*SOURCE DOCUMENT*:
# Missing Screen On New Outback



## MO7Bs (Apr 11, 2009)

Gilligan strikes again!!

This last weekend, we were out in warm weather for the first time.

When we went to open the window in the front bedroom we discovered the screen was not there. Unfortunately we did not think to check every window for a screen when we picked it up from the dealer...OUR MISTAKE.

Monday I called the dealer, Coachlight in Carthage, MO. I was really thinking that they would jump on it and get it fixed right away, after all, the owner's son, Doug, was our salesman and just bragged about how they went so far above and beyond in service so get the repeat customers!

Not so, no return phone call, as a matter of fact I have left a message 3 out of 4 days this week and only received 1 return call to tell me that the person I needed was out sick and would return on Tuesday.

So...I called back today, got someone who said that they called Keystone and that they were the hold up, so I called Keystone and they say all the dealership needs to do is call and order the screen. YIKES!!!!

Anyone wanna bet I end up buying the screen myself, or it takes 2 years to get it out of them?

Thanks for letting me vent....

Paul

Beware of Gilligan!!!!


----------



## 'Ohana (May 20, 2007)

Why not suggest to the dealer about taking it off another unit on their lot









Ed


----------



## Sayonara (Jul 23, 2007)

'Ohana said:


> Why not suggest to the dealer about taking it off another unit on their lot
> 
> 
> 
> ...

*TASKS AND EXERCISES*:
[a] Name each user whose name heads a post in the forum thread.
[b] Answer these from the forum thread:
(i) In what town and state is the dealer?
(ii) Who was the salesman?
(iii) What does 'Ohana suggest the dealer do?
[c] Carry on the forum thread about the missing screen from the point where it stops.

*DATASET EXTRACT*:
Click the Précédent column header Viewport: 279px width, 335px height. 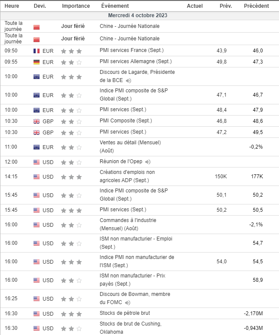click(256, 6)
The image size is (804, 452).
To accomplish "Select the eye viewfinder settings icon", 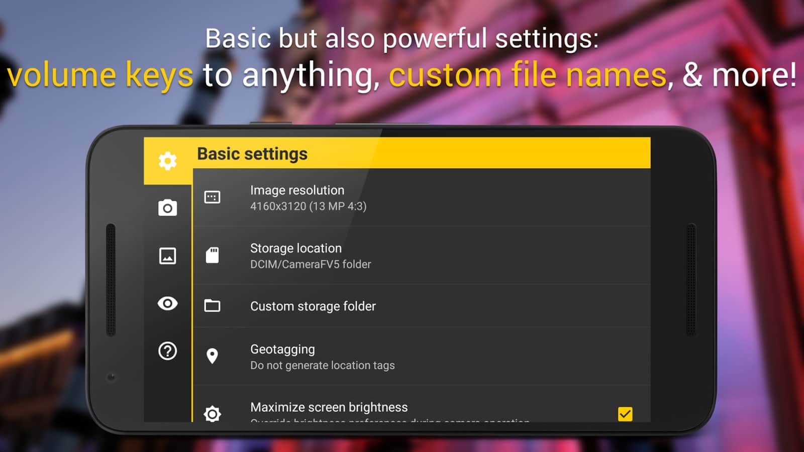I will click(x=167, y=303).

*ANSWERS TO THE PROBLEMS*:
[a]
MO7Bs
'Ohana
Sayonara

[b]
(i) Carthage, MO
(ii) Doug, the owner's son
(iii) Take the screen off another unit on their lot

[c]
I was thinking the exact same thing....

I had to do this with a shore power cord that was missing from our new boat. the dealer kept ignoring my calls that mine was not on the boat when i took delivery. It finally took me visiting the dealer again, walking on to a similar boat on the showroom floor, picking up the shore power cord, walking over to the parts counter and telling the girl to let my salesman know i picked up my missing shore power cord off of the carribean blue 320 and thanked her. she said, no problem, ill let him know.....problem solved.


----------



## clarkely (Sep 15, 2008)

I am betting you get it!! Remember this is their "Busy" Season and it is a holiday weekend coming up.............I bet it was a matter of unfortunate coincidences (plus a new moon on Sunday).........









Seriously, sometimes, if its close enough, it is better to stop in.....they won't blow you off face to face..........

Good Luck, i am confident the dealer will "Make The Call", and get it done


----------



## Oregon_Camper (Sep 13, 2004)

I say 3 weeks....


----------



## mswalt (Sep 14, 2004)

BTW, one of their salesmen/managers is a member here....

Coachlight RV Sales. Why don't you PM him?

Mark


----------



## 'Ohana (May 20, 2007)

mswalt said:


> BTW, one of their salesmen/managers is a member here....
> 
> Coachlight RV Sales. Why don't you PM him?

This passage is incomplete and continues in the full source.